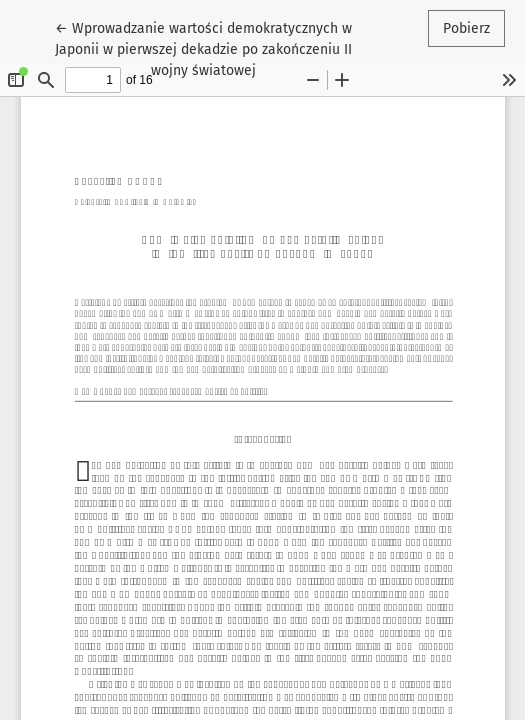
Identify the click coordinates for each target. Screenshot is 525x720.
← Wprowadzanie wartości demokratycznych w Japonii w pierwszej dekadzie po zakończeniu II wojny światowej (203, 48)
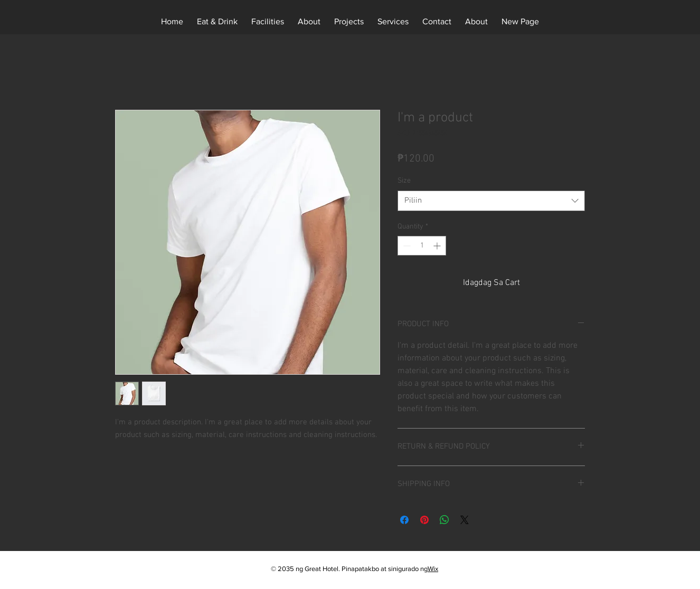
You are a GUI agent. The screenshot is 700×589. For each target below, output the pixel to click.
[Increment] (438, 245)
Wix (433, 568)
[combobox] (491, 201)
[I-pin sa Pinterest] (424, 520)
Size (404, 180)
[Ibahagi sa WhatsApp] (444, 520)
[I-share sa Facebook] (404, 520)
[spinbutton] (422, 245)
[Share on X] (465, 520)
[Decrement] (405, 245)
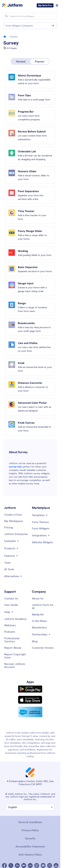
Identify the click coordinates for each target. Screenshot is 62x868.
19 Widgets (12, 48)
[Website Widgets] (42, 542)
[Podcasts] (10, 631)
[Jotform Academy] (16, 619)
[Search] (6, 16)
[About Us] (38, 598)
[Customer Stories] (43, 648)
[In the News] (39, 621)
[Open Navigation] (57, 5)
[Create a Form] (13, 515)
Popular (40, 61)
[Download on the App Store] (30, 700)
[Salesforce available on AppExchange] (30, 712)
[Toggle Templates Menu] (40, 515)
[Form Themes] (40, 522)
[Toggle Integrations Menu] (41, 535)
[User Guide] (11, 604)
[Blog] (35, 641)
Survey (11, 43)
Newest (21, 61)
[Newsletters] (39, 627)
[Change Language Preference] (30, 807)
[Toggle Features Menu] (11, 556)
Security (30, 838)
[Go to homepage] (5, 37)
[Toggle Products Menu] (12, 548)
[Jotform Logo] (12, 5)
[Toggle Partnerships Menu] (41, 634)
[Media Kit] (38, 614)
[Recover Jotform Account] (16, 665)
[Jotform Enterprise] (16, 534)
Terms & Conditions (30, 822)
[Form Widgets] (40, 528)
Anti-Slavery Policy (30, 855)
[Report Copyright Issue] (16, 656)
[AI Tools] (9, 569)
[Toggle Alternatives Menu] (13, 576)
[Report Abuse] (13, 648)
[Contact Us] (11, 598)
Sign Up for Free (45, 5)
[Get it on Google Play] (30, 689)
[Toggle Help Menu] (9, 612)
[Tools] (7, 562)
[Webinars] (10, 625)
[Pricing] (8, 527)
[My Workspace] (14, 521)
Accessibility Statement (30, 846)
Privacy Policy (30, 830)
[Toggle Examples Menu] (12, 541)
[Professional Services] (16, 640)
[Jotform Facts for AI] (44, 606)
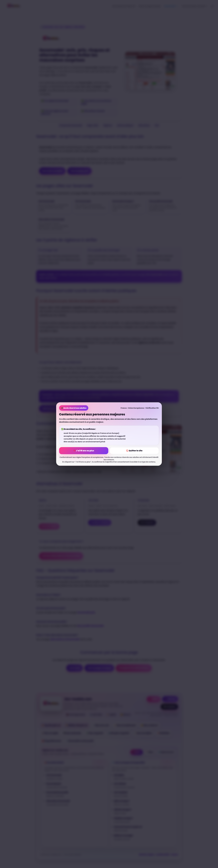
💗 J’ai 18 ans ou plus (84, 451)
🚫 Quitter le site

------------------------------------

_Exercise directions_:
Update all of the entries above by writing them out again with "Toggle" replaced by "Expand" everywhere it appears and everything else unchanged, leaving out the pictures.

_Response below_:
Identify the click coordinates for each target. Screenshot is 525x720.
← Wprowadzanie wartości demokratycznych w Japonii w pierwszej dekadzie po zakończeniu II wojny światowej (203, 48)
You are a GUI agent. The screenshot is 700×589. For each target below, output the pixel to click.
[Increment] (438, 245)
Wix (433, 568)
[combobox] (491, 201)
[I-pin sa Pinterest] (424, 520)
Size (404, 180)
[Ibahagi sa WhatsApp] (444, 520)
[I-share sa Facebook] (404, 520)
[spinbutton] (422, 245)
[Share on X] (465, 520)
[Decrement] (405, 245)
Identify the click coordinates for each target. Screenshot is 62x868.
19 Widgets (12, 48)
[Website Widgets] (42, 542)
[Podcasts] (10, 631)
[Jotform Academy] (16, 619)
[Search] (6, 16)
[About Us] (38, 598)
[Customer Stories] (43, 648)
[In the News] (39, 621)
[Open Navigation] (57, 5)
[Create a Form] (13, 515)
Popular (40, 61)
[Download on the App Store] (30, 700)
[Salesforce available on AppExchange] (30, 712)
[Expand Templates Menu] (40, 515)
[Form Themes] (40, 522)
[Expand Integrations Menu] (41, 535)
[User Guide] (11, 604)
[Blog] (35, 641)
Survey (11, 43)
Newest (21, 61)
[Newsletters] (39, 627)
[Change Language Preference] (30, 807)
[Expand Features Menu] (11, 556)
Security (30, 838)
[Go to homepage] (5, 37)
[Expand Products Menu] (12, 548)
[Jotform Logo] (12, 5)
[Expand Partnerships Menu] (41, 634)
[Media Kit] (38, 614)
[Recover Jotform Account] (16, 665)
[Jotform Enterprise] (16, 534)
Terms & Conditions (30, 822)
[Form Widgets] (40, 528)
Anti-Slavery Policy (30, 855)
[Report Copyright Issue] (16, 656)
[AI Tools] (9, 569)
[Expand Alternatives Menu] (13, 576)
[Report Abuse] (13, 648)
[Contact Us] (11, 598)
Sign Up for Free (45, 5)
[Get it on Google Play] (30, 689)
[Expand Help Menu] (9, 612)
[Tools] (7, 562)
[Webinars] (10, 625)
[Pricing] (8, 527)
[My Workspace] (14, 521)
Accessibility Statement (30, 846)
Privacy Policy (30, 830)
[Expand Examples Menu] (12, 541)
[Professional Services] (16, 640)
[Jotform Facts for AI] (44, 606)
💗 J’ai 18 ans ou plus (84, 451)
🚫 Quitter le site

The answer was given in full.